Slicing a few blocks isn’t that difficult. The challenge comes in economizing your movements so you can whip through a dense patch of blocks, slicing downwards and resetting for a quick left and right swipe.
Without knowing it, I was dancing – not as great as, say, Kent Bye from Voices of VR Podcast (seen below), but I was unexpectedly moving my feet, getting into the rhythm of the game and having a blast. Even though the game doesn’t give out points for style, Beat Saber created an immediate need for me to be stylish.
— Steve Bowler (@gameism) March 22, 2018
Some of this can be chalked up to the game’s haptics, which create a satisfying buzz in your controller when you touch anything with your sabers. I found myself artfully dragging my lightsabers against the glass barriers while slicing down blocks, and feeling the rumble of what my brain plausibly accepted as an energy beam slicing through anything and everything. This little addition helped be feel like the swords were really there, and gave me an instant mental model of their size and reach.

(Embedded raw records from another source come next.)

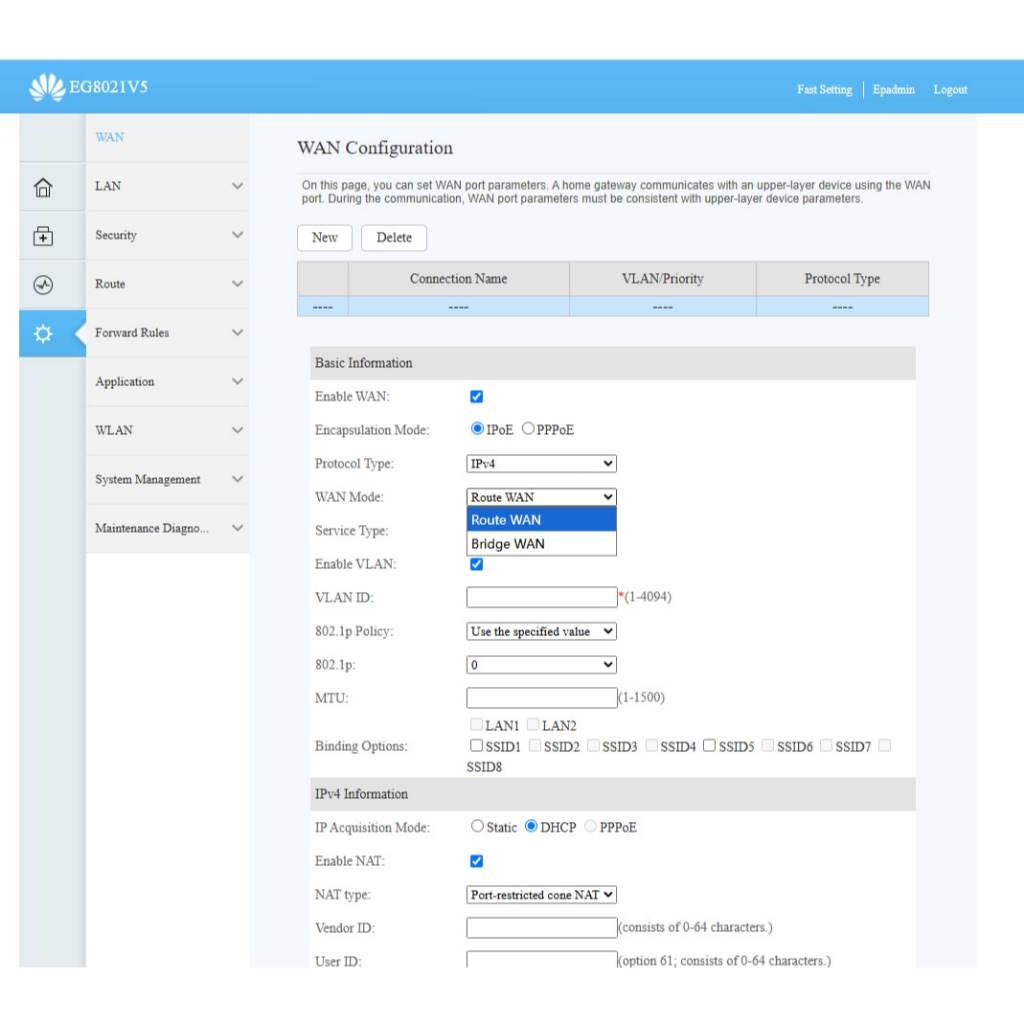The image size is (1024, 1024).
Task: Click the Huawei logo in header
Action: point(47,87)
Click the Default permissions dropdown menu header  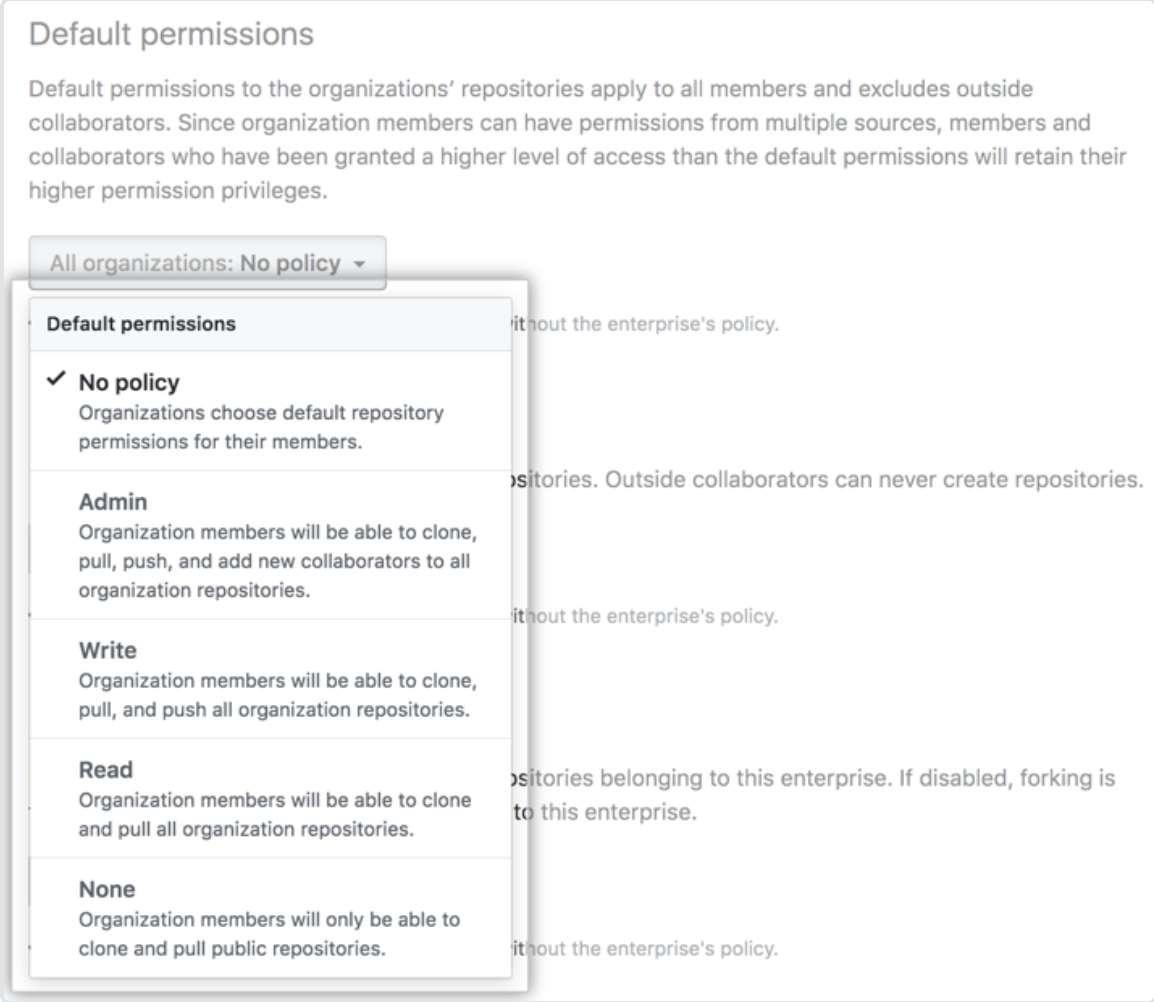[x=271, y=324]
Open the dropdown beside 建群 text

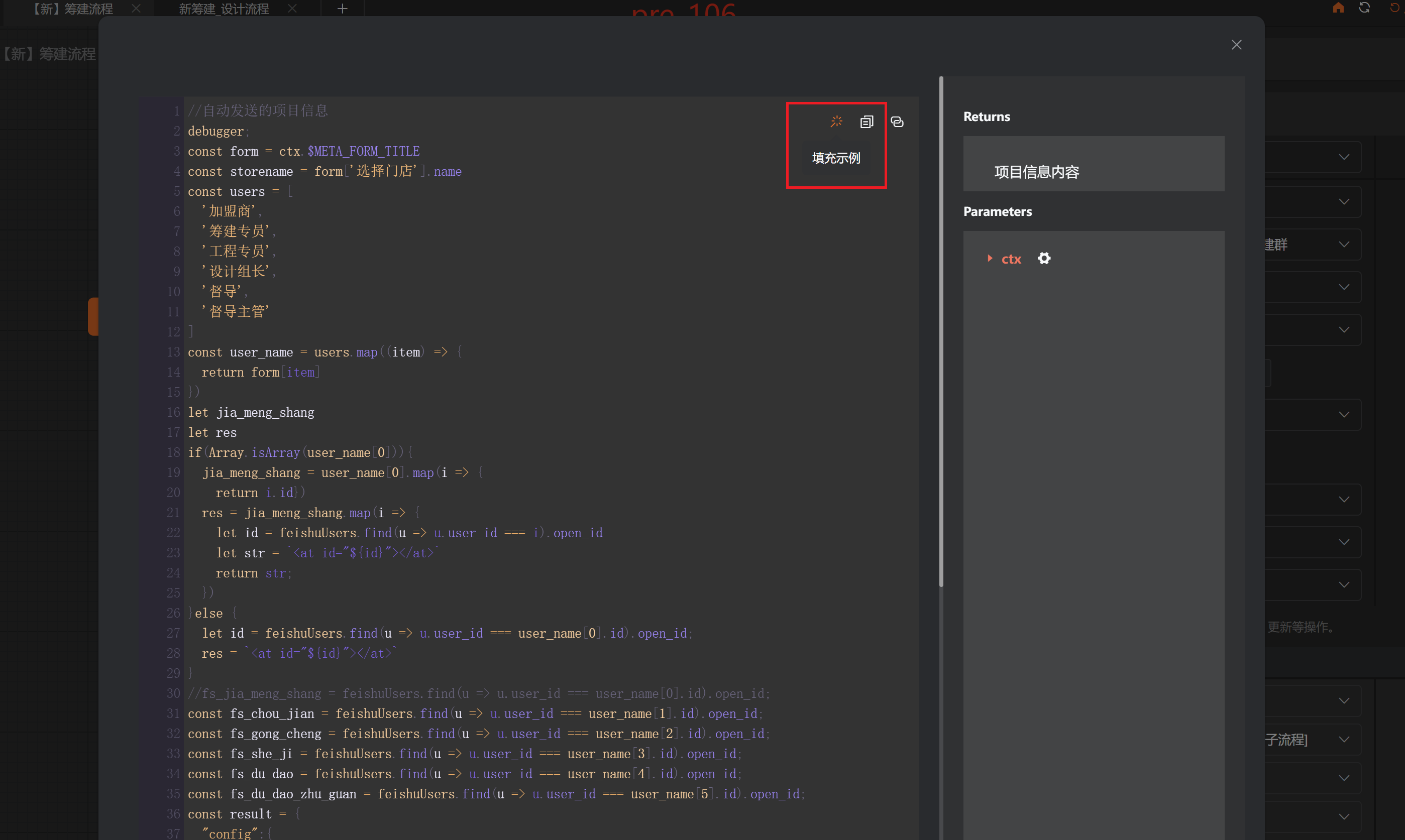[x=1343, y=245]
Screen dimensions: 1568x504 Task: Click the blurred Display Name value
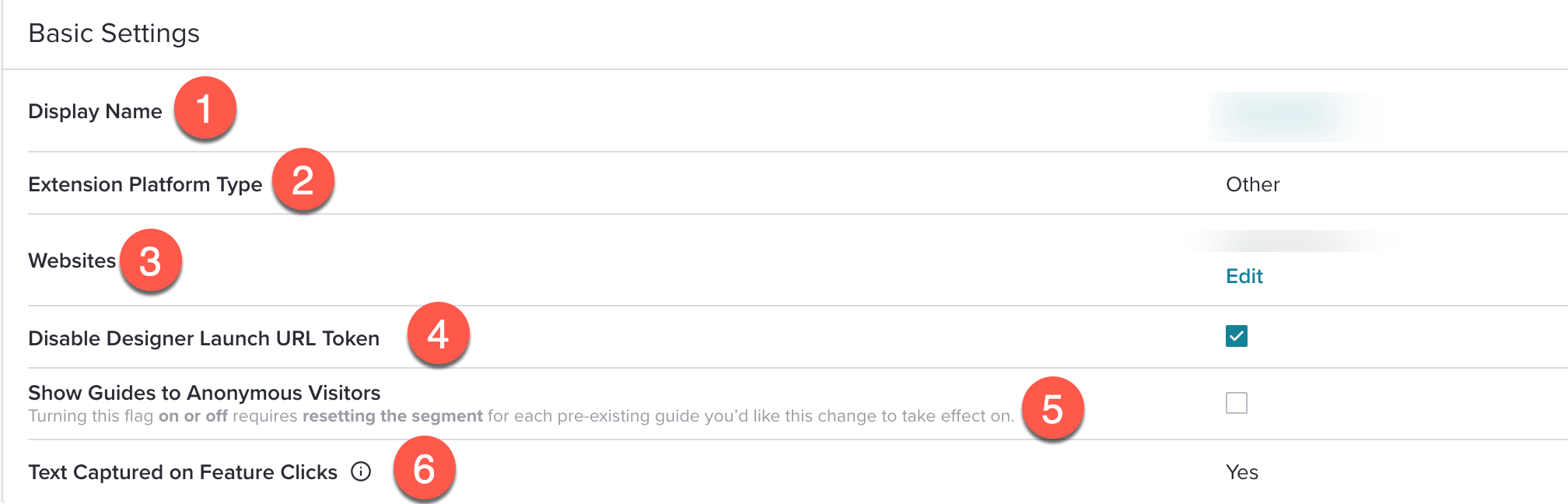[1287, 116]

The impossible, twisting architectures swaying ahead of me and neon lightshow blazing in the background are an exclamation point at the end of every interaction I had with Beat Saber. Despite the outside optics of spazz-dancing (who cares anyway), I felt cool.

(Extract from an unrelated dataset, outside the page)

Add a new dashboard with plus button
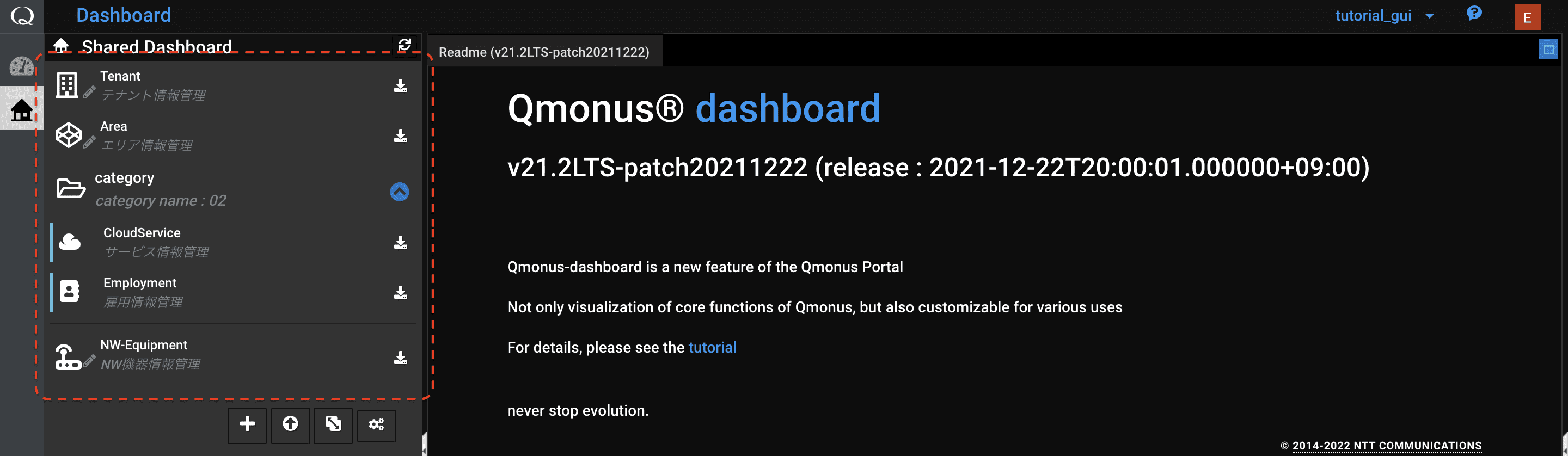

Coming to Early Access in April to SteamVR-compatible headsets, Beat Saber will arrive with 10 songs, each with 5 levels of difficulty. Developer Ján Ilavský told Road to VR that there’s a possibility of also releasing a level editor in the future that could allow you to place blocks and barriers yourself. Music, for now, is created by video game composer Jaroslav Beck, although Ilavský was adamant that the studio was actively reaching out to other artists to fill out exclusive, purpose-built music for the game moving forward.
The Beat Saber website features the PlayStation VR logo, indicating future support, although Hyperbolic Magnetism hasn’t officially spoken about when PSVR support will arrive.